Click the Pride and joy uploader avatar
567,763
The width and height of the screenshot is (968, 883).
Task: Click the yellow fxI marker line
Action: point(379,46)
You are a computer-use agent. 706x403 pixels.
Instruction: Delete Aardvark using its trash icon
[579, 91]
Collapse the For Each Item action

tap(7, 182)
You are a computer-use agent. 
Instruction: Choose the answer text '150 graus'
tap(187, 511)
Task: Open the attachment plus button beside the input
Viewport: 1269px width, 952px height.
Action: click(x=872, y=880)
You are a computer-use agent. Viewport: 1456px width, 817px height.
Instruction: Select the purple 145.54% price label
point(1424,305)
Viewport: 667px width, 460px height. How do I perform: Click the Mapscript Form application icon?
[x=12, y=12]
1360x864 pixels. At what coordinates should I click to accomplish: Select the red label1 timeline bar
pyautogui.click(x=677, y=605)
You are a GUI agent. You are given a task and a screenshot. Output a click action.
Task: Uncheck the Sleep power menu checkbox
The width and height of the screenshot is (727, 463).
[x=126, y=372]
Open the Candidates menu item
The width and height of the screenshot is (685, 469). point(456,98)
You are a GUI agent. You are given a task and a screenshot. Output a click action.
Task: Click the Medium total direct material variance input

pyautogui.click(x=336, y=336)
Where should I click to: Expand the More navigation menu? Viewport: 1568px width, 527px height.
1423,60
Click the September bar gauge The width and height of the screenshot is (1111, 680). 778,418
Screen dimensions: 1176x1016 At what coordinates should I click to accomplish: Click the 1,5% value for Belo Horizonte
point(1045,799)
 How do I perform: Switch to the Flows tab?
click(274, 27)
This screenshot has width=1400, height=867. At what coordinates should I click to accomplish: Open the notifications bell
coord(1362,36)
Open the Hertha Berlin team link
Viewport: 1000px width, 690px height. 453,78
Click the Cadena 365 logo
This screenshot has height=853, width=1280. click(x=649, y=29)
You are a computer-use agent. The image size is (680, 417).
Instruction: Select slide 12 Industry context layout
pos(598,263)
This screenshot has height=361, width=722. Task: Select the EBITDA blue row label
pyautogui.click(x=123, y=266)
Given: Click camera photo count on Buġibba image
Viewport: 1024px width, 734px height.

================

- Do this
Return every line of the records above, character for character, with nothing changed.

- Written response
Click the Pride and joy uploader avatar
567,763
The width and height of the screenshot is (968, 883).
Task: Click the yellow fxI marker line
Action: point(379,46)
You are a computer-use agent. 706x403 pixels.
Instruction: Delete Aardvark using its trash icon
[579, 91]
Collapse the For Each Item action

tap(7, 182)
You are a computer-use agent. 
Instruction: Choose the answer text '150 graus'
tap(187, 511)
Task: Open the attachment plus button beside the input
Viewport: 1269px width, 952px height.
Action: click(x=872, y=880)
You are a computer-use agent. Viewport: 1456px width, 817px height.
Instruction: Select the purple 145.54% price label
point(1424,305)
Viewport: 667px width, 460px height. How do I perform: Click the Mapscript Form application icon?
[x=12, y=12]
1360x864 pixels. At what coordinates should I click to accomplish: Select the red label1 timeline bar
pyautogui.click(x=677, y=605)
You are a GUI agent. You are given a task and a screenshot. Output a click action.
Task: Uncheck the Sleep power menu checkbox
The width and height of the screenshot is (727, 463).
[x=126, y=372]
Open the Candidates menu item
The width and height of the screenshot is (685, 469). point(456,98)
You are a GUI agent. You are given a task and a screenshot. Output a click action.
Task: Click the Medium total direct material variance input

pyautogui.click(x=336, y=336)
Where should I click to: Expand the More navigation menu? Viewport: 1568px width, 527px height.
1423,60
Click the September bar gauge The width and height of the screenshot is (1111, 680). 778,418
Screen dimensions: 1176x1016 At what coordinates should I click to accomplish: Click the 1,5% value for Belo Horizonte
point(1045,799)
 How do I perform: Switch to the Flows tab?
click(274, 27)
This screenshot has width=1400, height=867. At what coordinates should I click to accomplish: Open the notifications bell
coord(1362,36)
Open the Hertha Berlin team link
Viewport: 1000px width, 690px height. 453,78
Click the Cadena 365 logo
This screenshot has height=853, width=1280. click(x=649, y=29)
You are a computer-use agent. The image size is (680, 417).
Instruction: Select slide 12 Industry context layout
pos(598,263)
This screenshot has height=361, width=722. Task: Select the EBITDA blue row label
pyautogui.click(x=123, y=266)
Given: Click camera photo count on Buġibba image
Viewport: 1024px width, 734px height.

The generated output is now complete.